--- START ---

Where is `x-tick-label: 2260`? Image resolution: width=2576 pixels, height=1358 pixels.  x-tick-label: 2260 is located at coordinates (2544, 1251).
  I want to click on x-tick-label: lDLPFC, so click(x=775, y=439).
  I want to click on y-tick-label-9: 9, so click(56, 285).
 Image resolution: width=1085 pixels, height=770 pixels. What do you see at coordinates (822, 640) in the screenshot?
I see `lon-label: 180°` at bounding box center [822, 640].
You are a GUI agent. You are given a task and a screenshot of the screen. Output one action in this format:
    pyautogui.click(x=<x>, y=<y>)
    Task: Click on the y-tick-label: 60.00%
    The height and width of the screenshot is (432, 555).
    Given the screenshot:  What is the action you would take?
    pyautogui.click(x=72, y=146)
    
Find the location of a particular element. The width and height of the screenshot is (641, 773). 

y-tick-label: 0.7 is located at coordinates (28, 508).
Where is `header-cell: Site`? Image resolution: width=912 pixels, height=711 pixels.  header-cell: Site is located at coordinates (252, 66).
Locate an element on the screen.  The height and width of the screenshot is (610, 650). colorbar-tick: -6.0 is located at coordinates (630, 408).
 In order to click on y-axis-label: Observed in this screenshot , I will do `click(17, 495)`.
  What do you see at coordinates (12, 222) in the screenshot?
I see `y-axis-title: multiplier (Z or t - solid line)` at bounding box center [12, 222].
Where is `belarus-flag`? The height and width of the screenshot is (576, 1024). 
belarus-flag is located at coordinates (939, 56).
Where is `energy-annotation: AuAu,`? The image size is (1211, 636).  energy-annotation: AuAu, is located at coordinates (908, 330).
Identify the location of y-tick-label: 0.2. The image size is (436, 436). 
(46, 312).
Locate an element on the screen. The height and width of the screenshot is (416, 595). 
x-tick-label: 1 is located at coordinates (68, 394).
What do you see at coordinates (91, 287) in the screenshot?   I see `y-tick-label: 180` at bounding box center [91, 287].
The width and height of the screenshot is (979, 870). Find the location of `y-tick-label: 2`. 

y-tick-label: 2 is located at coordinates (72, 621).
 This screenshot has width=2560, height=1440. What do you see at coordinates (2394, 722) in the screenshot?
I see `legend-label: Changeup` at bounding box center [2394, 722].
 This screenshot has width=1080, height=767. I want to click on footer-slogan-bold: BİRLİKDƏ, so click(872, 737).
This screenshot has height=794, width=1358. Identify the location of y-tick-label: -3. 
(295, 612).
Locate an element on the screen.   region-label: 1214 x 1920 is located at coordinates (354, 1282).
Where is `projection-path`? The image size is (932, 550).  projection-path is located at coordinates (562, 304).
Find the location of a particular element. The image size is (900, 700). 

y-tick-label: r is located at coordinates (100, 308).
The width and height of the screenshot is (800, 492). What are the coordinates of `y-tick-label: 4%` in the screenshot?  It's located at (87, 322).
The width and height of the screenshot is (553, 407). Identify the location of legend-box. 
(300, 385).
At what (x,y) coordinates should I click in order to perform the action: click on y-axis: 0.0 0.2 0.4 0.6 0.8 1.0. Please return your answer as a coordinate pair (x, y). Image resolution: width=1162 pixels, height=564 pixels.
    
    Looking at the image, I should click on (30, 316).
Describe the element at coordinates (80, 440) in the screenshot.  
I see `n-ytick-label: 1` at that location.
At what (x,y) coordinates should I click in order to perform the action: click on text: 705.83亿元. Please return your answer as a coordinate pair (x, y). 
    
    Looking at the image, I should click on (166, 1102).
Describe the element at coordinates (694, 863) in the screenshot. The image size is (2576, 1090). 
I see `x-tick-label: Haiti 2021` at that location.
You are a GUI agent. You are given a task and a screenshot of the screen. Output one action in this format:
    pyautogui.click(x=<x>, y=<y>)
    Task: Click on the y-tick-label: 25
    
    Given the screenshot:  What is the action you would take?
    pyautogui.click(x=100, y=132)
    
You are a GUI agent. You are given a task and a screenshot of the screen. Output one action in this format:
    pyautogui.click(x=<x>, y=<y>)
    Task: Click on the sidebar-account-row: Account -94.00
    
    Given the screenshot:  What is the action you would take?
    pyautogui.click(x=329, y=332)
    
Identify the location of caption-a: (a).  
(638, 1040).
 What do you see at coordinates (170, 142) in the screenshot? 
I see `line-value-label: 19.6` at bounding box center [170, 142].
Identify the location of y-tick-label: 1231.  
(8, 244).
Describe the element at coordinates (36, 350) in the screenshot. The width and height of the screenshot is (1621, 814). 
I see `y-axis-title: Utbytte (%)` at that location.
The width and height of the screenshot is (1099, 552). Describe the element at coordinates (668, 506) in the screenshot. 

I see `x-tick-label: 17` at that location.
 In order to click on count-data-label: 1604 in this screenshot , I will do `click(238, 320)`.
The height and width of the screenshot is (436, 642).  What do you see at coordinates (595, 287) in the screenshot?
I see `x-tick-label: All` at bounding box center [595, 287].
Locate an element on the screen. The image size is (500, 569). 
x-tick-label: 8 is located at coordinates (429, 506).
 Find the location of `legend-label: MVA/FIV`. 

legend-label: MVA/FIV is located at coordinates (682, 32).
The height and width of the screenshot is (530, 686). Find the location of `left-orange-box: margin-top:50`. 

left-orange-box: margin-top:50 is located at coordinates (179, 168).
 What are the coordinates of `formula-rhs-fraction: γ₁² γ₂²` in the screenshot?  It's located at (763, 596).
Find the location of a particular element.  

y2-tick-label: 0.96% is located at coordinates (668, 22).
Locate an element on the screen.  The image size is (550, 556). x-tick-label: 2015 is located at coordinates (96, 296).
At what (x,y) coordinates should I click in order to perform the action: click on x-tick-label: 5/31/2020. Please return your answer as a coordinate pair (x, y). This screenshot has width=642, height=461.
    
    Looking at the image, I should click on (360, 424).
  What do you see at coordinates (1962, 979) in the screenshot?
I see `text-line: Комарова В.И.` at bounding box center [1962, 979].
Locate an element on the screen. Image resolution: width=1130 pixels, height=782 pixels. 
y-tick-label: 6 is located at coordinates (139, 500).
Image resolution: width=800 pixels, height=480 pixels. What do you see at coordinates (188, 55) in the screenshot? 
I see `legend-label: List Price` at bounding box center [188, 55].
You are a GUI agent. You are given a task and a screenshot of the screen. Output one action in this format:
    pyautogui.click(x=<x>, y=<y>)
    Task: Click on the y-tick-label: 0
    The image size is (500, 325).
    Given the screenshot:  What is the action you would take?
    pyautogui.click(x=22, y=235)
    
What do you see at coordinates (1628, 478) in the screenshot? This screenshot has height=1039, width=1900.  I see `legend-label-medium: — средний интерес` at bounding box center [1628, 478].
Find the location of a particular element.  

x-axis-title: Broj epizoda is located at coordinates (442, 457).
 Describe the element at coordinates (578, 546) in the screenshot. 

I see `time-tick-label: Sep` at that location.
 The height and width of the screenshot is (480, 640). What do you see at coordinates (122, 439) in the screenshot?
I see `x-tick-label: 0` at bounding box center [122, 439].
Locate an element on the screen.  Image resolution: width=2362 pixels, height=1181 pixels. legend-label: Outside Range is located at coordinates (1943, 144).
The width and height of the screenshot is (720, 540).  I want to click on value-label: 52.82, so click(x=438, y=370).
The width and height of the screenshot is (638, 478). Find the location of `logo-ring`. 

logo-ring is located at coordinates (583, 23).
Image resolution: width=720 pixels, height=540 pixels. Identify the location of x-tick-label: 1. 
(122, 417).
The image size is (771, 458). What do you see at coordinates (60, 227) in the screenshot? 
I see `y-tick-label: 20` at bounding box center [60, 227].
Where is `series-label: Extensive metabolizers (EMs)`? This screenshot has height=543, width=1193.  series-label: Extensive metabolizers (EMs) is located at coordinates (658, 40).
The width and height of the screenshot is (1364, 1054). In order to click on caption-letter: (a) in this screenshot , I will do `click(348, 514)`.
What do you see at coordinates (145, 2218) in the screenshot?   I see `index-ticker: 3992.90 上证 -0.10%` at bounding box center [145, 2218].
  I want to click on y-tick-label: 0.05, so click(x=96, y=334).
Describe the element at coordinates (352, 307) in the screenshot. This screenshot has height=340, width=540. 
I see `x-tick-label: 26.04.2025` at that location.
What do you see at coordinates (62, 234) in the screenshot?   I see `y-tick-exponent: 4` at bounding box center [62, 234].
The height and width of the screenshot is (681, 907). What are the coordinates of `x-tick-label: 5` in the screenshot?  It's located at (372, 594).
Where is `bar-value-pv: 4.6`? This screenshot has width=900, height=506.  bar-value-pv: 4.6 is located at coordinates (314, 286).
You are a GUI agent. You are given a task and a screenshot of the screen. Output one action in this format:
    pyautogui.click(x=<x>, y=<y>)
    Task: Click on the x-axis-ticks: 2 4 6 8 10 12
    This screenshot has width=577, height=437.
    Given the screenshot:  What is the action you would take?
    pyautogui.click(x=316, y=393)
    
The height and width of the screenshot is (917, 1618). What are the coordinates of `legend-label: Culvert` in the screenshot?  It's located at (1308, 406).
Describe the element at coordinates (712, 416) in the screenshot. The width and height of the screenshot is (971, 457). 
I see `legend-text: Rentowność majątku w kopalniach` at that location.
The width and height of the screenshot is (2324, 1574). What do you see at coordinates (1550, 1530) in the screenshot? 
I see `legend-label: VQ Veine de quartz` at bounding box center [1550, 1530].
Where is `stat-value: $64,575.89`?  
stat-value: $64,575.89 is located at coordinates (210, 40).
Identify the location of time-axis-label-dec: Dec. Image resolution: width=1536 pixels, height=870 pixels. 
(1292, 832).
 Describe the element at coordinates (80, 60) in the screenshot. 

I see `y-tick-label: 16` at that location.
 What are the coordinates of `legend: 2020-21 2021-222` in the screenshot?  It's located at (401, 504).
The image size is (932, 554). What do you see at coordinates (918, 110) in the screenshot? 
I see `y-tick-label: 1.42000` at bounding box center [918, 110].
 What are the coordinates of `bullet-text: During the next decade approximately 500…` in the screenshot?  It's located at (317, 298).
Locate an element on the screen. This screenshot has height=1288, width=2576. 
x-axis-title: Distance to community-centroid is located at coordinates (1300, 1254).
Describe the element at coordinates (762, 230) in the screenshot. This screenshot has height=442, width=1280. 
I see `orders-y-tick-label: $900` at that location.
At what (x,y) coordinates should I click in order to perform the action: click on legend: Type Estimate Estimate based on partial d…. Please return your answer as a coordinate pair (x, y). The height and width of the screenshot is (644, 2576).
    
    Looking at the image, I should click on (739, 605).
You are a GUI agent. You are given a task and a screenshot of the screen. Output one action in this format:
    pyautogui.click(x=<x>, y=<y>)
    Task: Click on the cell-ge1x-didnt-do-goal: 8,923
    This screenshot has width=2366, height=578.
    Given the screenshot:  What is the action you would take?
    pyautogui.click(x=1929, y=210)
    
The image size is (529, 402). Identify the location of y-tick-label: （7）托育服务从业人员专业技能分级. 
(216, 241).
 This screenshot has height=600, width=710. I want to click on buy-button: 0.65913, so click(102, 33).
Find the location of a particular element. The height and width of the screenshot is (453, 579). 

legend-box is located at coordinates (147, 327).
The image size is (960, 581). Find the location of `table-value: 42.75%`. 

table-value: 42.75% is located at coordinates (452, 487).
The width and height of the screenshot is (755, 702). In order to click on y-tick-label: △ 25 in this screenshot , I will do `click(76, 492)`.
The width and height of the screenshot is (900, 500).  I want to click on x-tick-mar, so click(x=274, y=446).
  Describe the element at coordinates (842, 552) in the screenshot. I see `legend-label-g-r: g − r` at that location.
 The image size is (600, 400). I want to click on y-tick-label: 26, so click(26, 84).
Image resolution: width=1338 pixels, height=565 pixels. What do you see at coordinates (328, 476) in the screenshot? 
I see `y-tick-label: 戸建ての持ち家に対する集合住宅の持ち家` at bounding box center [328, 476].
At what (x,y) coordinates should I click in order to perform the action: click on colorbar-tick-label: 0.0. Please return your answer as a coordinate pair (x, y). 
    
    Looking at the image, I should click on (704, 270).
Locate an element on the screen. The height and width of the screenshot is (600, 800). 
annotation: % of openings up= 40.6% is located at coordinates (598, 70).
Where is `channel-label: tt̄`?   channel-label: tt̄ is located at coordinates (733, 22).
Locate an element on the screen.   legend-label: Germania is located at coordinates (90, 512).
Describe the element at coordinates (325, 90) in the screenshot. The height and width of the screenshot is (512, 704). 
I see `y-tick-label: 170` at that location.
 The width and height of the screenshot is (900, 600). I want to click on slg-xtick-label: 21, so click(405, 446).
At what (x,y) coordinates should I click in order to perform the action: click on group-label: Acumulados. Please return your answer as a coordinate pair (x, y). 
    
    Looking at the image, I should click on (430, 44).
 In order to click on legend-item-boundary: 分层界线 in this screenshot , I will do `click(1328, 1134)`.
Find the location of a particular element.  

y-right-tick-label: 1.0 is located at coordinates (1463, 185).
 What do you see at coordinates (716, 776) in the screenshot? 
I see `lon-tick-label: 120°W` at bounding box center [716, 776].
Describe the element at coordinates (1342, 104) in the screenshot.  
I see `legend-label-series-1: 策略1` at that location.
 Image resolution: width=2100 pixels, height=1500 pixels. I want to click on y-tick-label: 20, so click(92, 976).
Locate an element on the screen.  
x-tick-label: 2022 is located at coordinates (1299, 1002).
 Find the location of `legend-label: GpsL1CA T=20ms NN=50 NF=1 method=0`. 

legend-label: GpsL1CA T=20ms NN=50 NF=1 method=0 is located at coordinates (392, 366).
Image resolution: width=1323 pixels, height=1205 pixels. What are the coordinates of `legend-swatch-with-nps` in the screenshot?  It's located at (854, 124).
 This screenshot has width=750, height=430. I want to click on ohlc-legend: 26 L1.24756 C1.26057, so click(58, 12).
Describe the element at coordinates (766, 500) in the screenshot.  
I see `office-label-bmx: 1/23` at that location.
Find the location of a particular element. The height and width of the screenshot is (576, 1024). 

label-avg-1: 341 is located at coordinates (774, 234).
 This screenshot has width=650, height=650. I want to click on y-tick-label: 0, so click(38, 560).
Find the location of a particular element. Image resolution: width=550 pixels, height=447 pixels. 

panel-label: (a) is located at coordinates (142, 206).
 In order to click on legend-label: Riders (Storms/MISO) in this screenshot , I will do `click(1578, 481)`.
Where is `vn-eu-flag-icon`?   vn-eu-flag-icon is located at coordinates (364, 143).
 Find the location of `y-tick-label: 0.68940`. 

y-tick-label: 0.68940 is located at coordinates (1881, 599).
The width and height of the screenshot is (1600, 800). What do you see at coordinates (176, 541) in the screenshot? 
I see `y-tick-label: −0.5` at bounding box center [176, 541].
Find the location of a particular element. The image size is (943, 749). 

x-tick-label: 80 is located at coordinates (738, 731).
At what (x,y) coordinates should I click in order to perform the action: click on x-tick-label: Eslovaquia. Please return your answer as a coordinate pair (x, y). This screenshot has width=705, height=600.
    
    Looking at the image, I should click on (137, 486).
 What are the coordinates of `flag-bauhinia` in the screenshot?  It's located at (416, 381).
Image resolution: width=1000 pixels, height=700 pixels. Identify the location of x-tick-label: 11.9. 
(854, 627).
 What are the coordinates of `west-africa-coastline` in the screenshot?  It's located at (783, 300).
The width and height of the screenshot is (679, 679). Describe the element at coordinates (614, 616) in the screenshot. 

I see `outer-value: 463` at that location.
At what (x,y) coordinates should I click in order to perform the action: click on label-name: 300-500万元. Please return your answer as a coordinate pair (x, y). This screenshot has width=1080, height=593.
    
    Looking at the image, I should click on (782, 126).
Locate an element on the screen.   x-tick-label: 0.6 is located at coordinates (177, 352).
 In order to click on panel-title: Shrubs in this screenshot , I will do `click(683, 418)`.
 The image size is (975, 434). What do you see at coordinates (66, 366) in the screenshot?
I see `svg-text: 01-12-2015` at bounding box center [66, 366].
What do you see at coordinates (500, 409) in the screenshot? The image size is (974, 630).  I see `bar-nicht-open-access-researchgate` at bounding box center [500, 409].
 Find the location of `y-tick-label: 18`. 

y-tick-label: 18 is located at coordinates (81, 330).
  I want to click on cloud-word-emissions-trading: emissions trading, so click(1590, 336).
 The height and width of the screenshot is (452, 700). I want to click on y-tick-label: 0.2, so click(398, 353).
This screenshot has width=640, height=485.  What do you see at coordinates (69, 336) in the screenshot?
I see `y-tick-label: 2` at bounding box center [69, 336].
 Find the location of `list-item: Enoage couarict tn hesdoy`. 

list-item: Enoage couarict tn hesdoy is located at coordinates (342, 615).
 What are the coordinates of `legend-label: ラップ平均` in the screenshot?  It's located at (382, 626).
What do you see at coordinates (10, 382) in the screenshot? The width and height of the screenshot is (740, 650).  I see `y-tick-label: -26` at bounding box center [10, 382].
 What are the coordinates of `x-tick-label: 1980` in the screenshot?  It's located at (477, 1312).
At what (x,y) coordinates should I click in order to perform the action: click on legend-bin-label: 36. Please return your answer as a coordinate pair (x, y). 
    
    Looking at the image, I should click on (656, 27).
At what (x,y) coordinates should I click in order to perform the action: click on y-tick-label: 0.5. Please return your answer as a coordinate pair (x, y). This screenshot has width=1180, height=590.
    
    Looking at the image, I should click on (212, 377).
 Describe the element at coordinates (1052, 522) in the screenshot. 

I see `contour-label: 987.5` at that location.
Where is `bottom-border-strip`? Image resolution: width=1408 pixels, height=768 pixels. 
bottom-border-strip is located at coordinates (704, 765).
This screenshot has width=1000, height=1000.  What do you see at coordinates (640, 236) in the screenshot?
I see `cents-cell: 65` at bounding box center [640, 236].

--- END ---

Try it
Quote everything in the material above from the line containing "The width and height of the screenshot is (800, 492)." down to the line containing "Looking at the image, I should click on (166, 1102).", with both of those lines included.

Exercise output
The width and height of the screenshot is (800, 492). What are the coordinates of `y-tick-label: 4%` in the screenshot?  It's located at (87, 322).
The width and height of the screenshot is (553, 407). Identify the location of legend-box. 
(300, 385).
At what (x,y) coordinates should I click in order to perform the action: click on y-axis: 0.0 0.2 0.4 0.6 0.8 1.0. Please return your answer as a coordinate pair (x, y). Image resolution: width=1162 pixels, height=564 pixels.
    
    Looking at the image, I should click on (30, 316).
Describe the element at coordinates (80, 440) in the screenshot.  
I see `n-ytick-label: 1` at that location.
At what (x,y) coordinates should I click in order to perform the action: click on text: 705.83亿元. Please return your answer as a coordinate pair (x, y). 
    
    Looking at the image, I should click on (166, 1102).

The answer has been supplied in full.